Worn and leaking teak overlay

Incidentally epoxy barrier coats are fine for preserving an already dry hull but not much use to prevent a blistered hull from getting worse.
You should also beware of hulls with steps around the waterline or skin fittings where the gelcoat has been removed and replaced with a thin layer of epoxy – this will not do the job.
Whilst you are outside, also consider things that can go wrong as a result of careless use. This might include a heavy grounding or yard accident that weakens the keel to hull fastenings and shows up as cracks along the line of the joint. A well-raced boat may collect a few bumps so check the perimeter of the hull for damaged rubbing strakes or cappings, or for large radiating circular crazing, or changes in gel coat colour that show poorly made repairs. These are all fixable but should be reflected in the price you pay. Early GRP hulls were usually stiffened with plywood bulkheads and floors, and with laminated stringers. Internal mouldings were lightweight affairs to make fitting out easier, not the structural members they are nowadays. Decks were often made with a sandwich construction using a balsa core between two thinner layers of laminate.

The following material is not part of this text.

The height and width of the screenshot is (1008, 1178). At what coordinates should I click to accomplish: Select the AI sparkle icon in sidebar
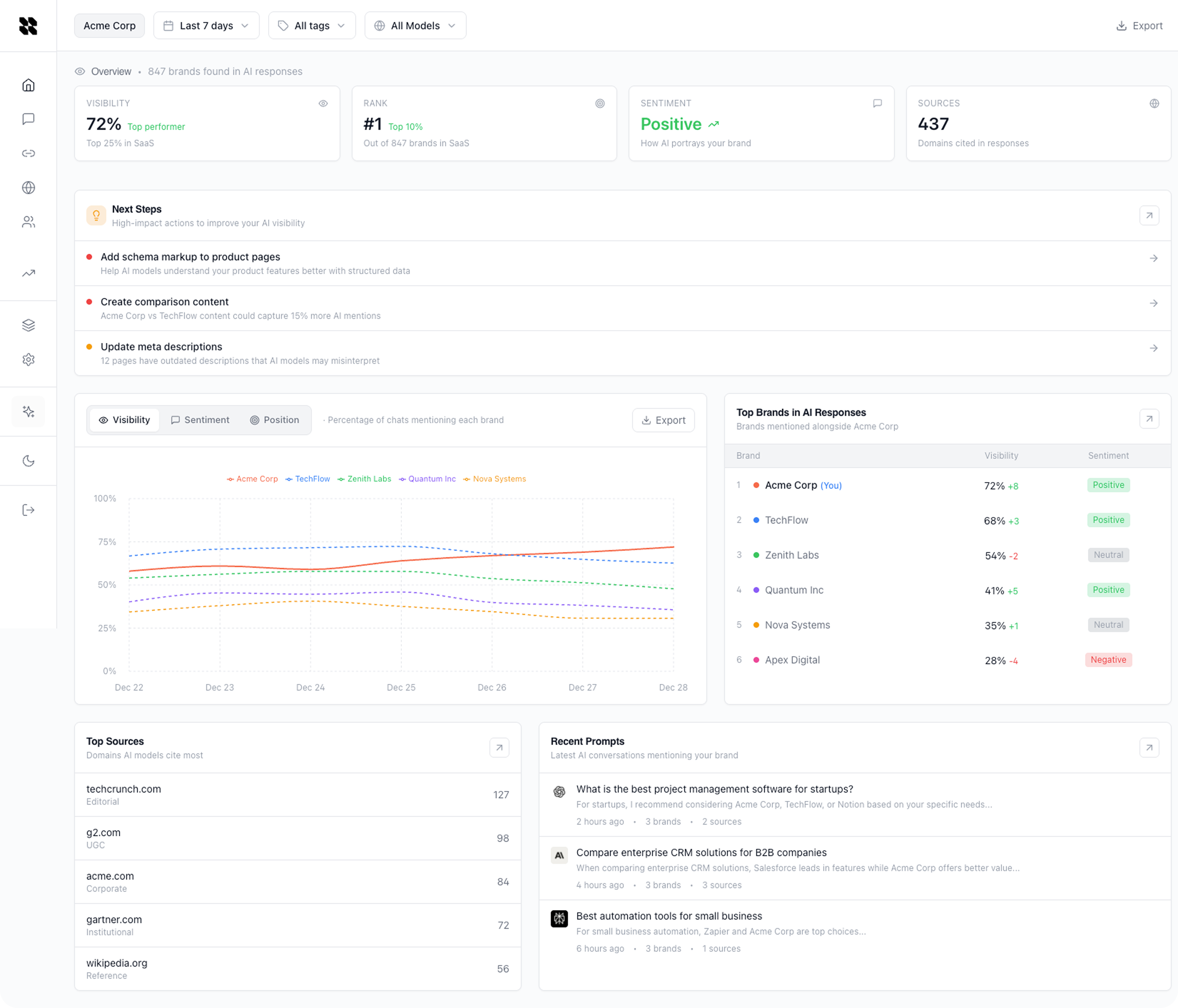(x=29, y=412)

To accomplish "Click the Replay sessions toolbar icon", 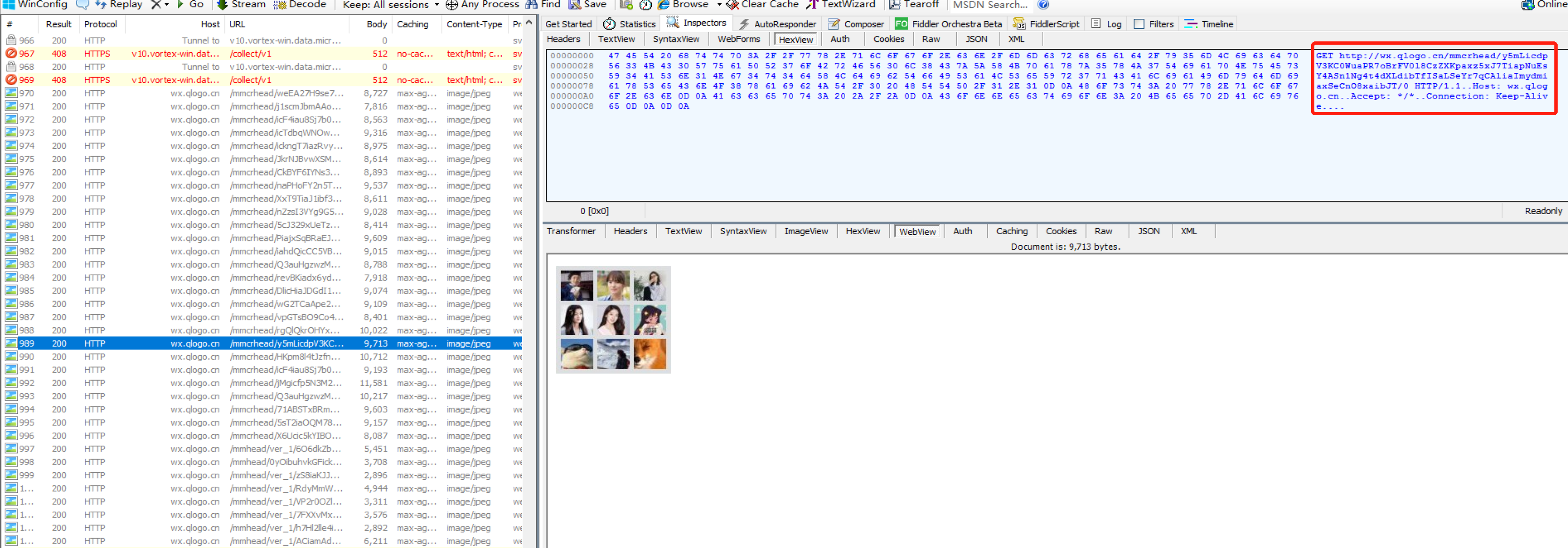I will (x=101, y=4).
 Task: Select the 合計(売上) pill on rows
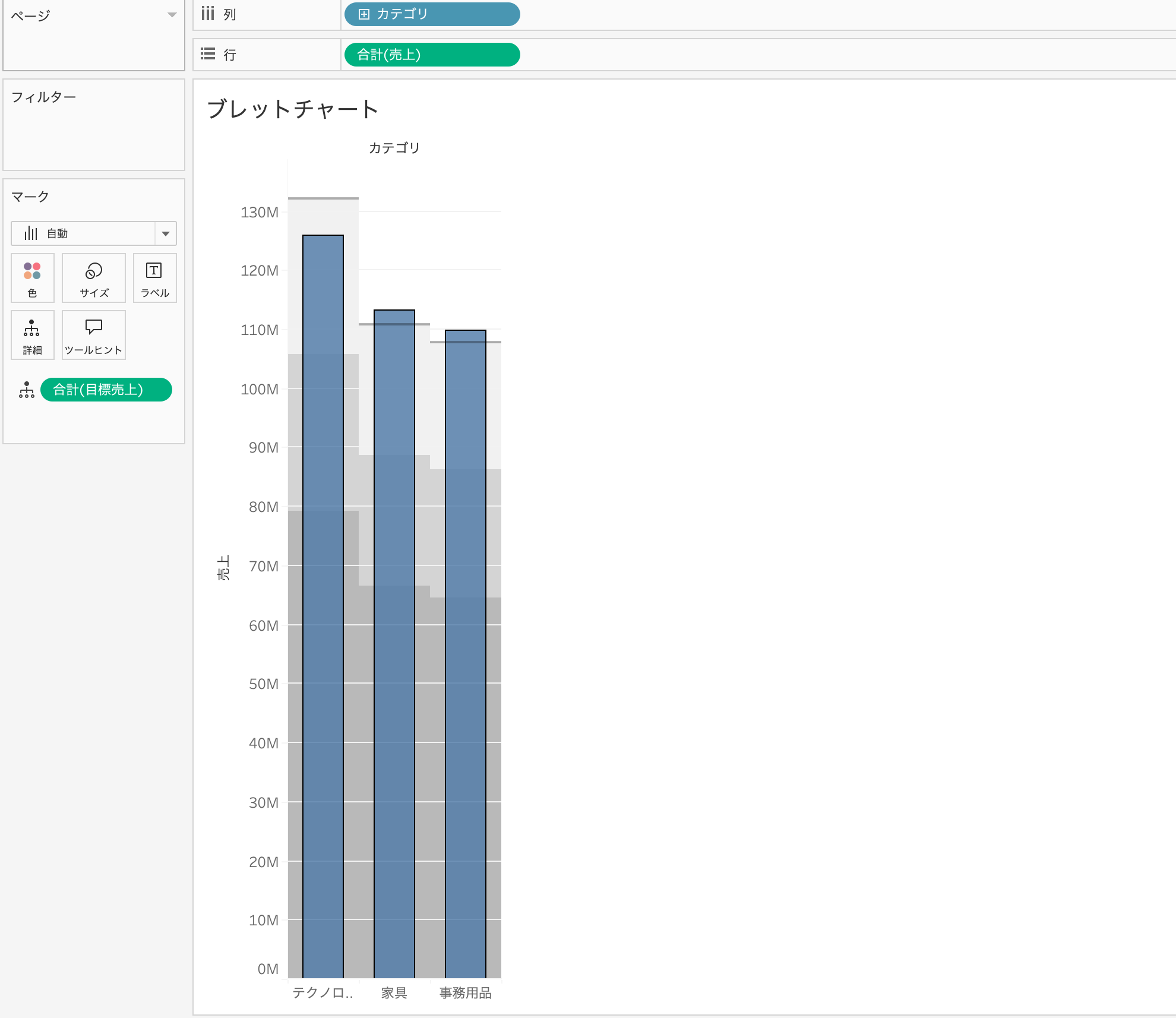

Wooden linings damaged by a leaking hatch. Not structural but a lot of work to make good

So keeping the presence of all this wood in mind, look for signs of deterioration beneath GRP surfaces. On deck, unusual amounts of give and light cracking sounds as you walk about might show where a cored construction has
separated. Crazing around high load areas such as the foredeck, or depressions around a deck stepped mast base can also show problems.
Be particularly wary of teak plank overlays, especially if they are fastened by screws driven into the core material and have worn to the extent the screw heads are visible. If the deck has any give from a failed core, this has to be repaired and renewing a teak overlay can easily cost more than the boat is worth.
Down below, look for where water may have been trapped and soaked into the end grain of plywood bulkheads – again if these structural members are weakened, repair costs will be significant. Chain plates are often bolted to plywood knees laminated into the hull which can rot where water gets through deck plates. Leaks from hatches and windows can damage wood linings that are often lightly made and can be expensive to restore to a reasonable standard.

Main photo: a Mark 1 GRP Trintella. She looks really nice. And boats like this can be a bargain.

Editor’s note: While doing your own preliminary survey is a good idea and should help you to make a reasonable estimate of her condition it is not a substitute for a proper survey.